(Collected data entries)

:::::

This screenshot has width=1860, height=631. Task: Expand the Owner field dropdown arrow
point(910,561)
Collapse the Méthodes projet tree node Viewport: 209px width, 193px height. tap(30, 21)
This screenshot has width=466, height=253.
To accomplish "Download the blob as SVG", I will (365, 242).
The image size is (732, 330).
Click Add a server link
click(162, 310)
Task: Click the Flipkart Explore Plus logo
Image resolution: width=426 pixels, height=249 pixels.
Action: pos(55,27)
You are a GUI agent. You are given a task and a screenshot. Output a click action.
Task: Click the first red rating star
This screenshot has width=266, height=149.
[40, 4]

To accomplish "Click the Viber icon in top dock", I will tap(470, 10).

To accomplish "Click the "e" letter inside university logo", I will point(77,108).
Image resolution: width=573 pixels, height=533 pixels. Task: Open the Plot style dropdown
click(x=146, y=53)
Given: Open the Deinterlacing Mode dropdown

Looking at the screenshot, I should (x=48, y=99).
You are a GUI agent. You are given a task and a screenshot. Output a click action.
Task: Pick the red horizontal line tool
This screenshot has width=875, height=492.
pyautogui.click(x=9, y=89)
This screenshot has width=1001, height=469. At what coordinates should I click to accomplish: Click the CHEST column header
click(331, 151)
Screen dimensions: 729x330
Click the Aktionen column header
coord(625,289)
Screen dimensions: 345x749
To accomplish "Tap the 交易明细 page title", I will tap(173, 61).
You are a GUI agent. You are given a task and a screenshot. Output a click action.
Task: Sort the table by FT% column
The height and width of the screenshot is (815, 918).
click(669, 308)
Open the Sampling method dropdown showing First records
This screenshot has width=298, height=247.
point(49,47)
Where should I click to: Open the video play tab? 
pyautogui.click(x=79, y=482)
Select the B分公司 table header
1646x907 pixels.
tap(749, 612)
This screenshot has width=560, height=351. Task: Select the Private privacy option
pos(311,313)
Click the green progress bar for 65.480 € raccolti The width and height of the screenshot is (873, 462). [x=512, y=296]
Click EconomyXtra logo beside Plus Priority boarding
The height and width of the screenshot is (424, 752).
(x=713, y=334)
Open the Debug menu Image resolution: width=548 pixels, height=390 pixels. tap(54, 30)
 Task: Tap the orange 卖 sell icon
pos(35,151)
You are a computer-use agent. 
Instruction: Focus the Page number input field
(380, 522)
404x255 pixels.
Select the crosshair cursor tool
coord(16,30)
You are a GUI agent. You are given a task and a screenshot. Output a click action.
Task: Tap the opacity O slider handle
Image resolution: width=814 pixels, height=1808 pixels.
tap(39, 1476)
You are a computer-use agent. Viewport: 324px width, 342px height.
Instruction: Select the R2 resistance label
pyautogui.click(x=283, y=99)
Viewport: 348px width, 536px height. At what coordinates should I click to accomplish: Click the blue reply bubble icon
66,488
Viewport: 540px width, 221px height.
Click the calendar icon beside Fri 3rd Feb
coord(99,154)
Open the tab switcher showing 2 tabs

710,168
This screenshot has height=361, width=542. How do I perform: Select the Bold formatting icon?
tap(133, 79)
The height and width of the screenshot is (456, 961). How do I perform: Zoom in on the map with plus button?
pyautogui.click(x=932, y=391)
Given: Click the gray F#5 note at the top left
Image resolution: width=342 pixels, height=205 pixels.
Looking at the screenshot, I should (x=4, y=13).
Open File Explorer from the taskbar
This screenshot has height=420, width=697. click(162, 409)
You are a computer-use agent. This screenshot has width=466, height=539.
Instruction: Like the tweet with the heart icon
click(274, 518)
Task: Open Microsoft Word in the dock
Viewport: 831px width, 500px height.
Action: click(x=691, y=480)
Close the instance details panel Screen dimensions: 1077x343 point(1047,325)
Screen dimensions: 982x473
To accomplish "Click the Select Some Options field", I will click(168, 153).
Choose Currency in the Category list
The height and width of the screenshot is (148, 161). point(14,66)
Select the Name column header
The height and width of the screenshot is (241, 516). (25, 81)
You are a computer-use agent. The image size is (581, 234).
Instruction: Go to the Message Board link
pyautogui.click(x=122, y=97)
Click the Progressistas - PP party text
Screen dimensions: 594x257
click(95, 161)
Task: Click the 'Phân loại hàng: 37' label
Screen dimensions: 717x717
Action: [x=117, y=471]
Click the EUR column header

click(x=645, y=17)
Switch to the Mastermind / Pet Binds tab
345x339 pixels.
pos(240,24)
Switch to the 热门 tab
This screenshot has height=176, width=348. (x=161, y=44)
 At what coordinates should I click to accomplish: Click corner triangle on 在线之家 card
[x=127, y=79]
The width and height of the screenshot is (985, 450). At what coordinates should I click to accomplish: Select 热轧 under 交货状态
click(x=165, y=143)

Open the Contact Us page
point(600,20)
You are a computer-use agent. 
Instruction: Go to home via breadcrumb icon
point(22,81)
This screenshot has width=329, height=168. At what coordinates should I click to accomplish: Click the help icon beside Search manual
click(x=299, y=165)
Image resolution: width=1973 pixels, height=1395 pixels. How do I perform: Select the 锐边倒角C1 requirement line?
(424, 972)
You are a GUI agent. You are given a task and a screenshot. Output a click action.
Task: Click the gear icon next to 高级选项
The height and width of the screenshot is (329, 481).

:::::

**To do**.
Transcribe the entries exactly.

**Solution for this exercise**.
This screenshot has width=1860, height=631. Task: Expand the Owner field dropdown arrow
point(910,561)
Collapse the Méthodes projet tree node Viewport: 209px width, 193px height. tap(30, 21)
This screenshot has width=466, height=253.
To accomplish "Download the blob as SVG", I will (365, 242).
The image size is (732, 330).
Click Add a server link
click(162, 310)
Task: Click the Flipkart Explore Plus logo
Image resolution: width=426 pixels, height=249 pixels.
Action: pos(55,27)
You are a GUI agent. You are given a task and a screenshot. Output a click action.
Task: Click the first red rating star
This screenshot has width=266, height=149.
[40, 4]

To accomplish "Click the Viber icon in top dock", I will tap(470, 10).

To accomplish "Click the "e" letter inside university logo", I will point(77,108).
Image resolution: width=573 pixels, height=533 pixels. Task: Open the Plot style dropdown
click(x=146, y=53)
Given: Open the Deinterlacing Mode dropdown

Looking at the screenshot, I should (x=48, y=99).
You are a GUI agent. You are given a task and a screenshot. Output a click action.
Task: Pick the red horizontal line tool
This screenshot has width=875, height=492.
pyautogui.click(x=9, y=89)
This screenshot has width=1001, height=469. At what coordinates should I click to accomplish: Click the CHEST column header
click(331, 151)
Screen dimensions: 729x330
Click the Aktionen column header
coord(625,289)
Screen dimensions: 345x749
To accomplish "Tap the 交易明细 page title", I will tap(173, 61).
You are a GUI agent. You are given a task and a screenshot. Output a click action.
Task: Sort the table by FT% column
The height and width of the screenshot is (815, 918).
click(669, 308)
Open the Sampling method dropdown showing First records
This screenshot has width=298, height=247.
point(49,47)
Where should I click to: Open the video play tab? 
pyautogui.click(x=79, y=482)
Select the B分公司 table header
1646x907 pixels.
tap(749, 612)
This screenshot has width=560, height=351. Task: Select the Private privacy option
pos(311,313)
Click the green progress bar for 65.480 € raccolti The width and height of the screenshot is (873, 462). [x=512, y=296]
Click EconomyXtra logo beside Plus Priority boarding
The height and width of the screenshot is (424, 752).
(x=713, y=334)
Open the Debug menu Image resolution: width=548 pixels, height=390 pixels. tap(54, 30)
 Task: Tap the orange 卖 sell icon
pos(35,151)
You are a computer-use agent. 
Instruction: Focus the Page number input field
(380, 522)
404x255 pixels.
Select the crosshair cursor tool
coord(16,30)
You are a GUI agent. You are given a task and a screenshot. Output a click action.
Task: Tap the opacity O slider handle
Image resolution: width=814 pixels, height=1808 pixels.
tap(39, 1476)
You are a computer-use agent. Viewport: 324px width, 342px height.
Instruction: Select the R2 resistance label
pyautogui.click(x=283, y=99)
Viewport: 348px width, 536px height. At what coordinates should I click to accomplish: Click the blue reply bubble icon
66,488
Viewport: 540px width, 221px height.
Click the calendar icon beside Fri 3rd Feb
coord(99,154)
Open the tab switcher showing 2 tabs

710,168
This screenshot has height=361, width=542. How do I perform: Select the Bold formatting icon?
tap(133, 79)
The height and width of the screenshot is (456, 961). How do I perform: Zoom in on the map with plus button?
pyautogui.click(x=932, y=391)
Given: Click the gray F#5 note at the top left
Image resolution: width=342 pixels, height=205 pixels.
Looking at the screenshot, I should (x=4, y=13).
Open File Explorer from the taskbar
This screenshot has height=420, width=697. click(162, 409)
You are a computer-use agent. This screenshot has width=466, height=539.
Instruction: Like the tweet with the heart icon
click(274, 518)
Task: Open Microsoft Word in the dock
Viewport: 831px width, 500px height.
Action: click(x=691, y=480)
Close the instance details panel Screen dimensions: 1077x343 point(1047,325)
Screen dimensions: 982x473
To accomplish "Click the Select Some Options field", I will click(168, 153).
Choose Currency in the Category list
The height and width of the screenshot is (148, 161). point(14,66)
Select the Name column header
The height and width of the screenshot is (241, 516). (25, 81)
You are a computer-use agent. The image size is (581, 234).
Instruction: Go to the Message Board link
pyautogui.click(x=122, y=97)
Click the Progressistas - PP party text
Screen dimensions: 594x257
click(95, 161)
Task: Click the 'Phân loại hàng: 37' label
Screen dimensions: 717x717
Action: [x=117, y=471]
Click the EUR column header

click(x=645, y=17)
Switch to the Mastermind / Pet Binds tab
345x339 pixels.
pos(240,24)
Switch to the 热门 tab
This screenshot has height=176, width=348. (x=161, y=44)
 At what coordinates should I click to accomplish: Click corner triangle on 在线之家 card
[x=127, y=79]
The width and height of the screenshot is (985, 450). At what coordinates should I click to accomplish: Select 热轧 under 交货状态
click(x=165, y=143)

Open the Contact Us page
point(600,20)
You are a computer-use agent. 
Instruction: Go to home via breadcrumb icon
point(22,81)
This screenshot has width=329, height=168. At what coordinates should I click to accomplish: Click the help icon beside Search manual
click(x=299, y=165)
Image resolution: width=1973 pixels, height=1395 pixels. How do I perform: Select the 锐边倒角C1 requirement line?
(424, 972)
You are a GUI agent. You are given a task and a screenshot. Output a click action.
Task: Click the gear icon next to 高级选项
The height and width of the screenshot is (329, 481).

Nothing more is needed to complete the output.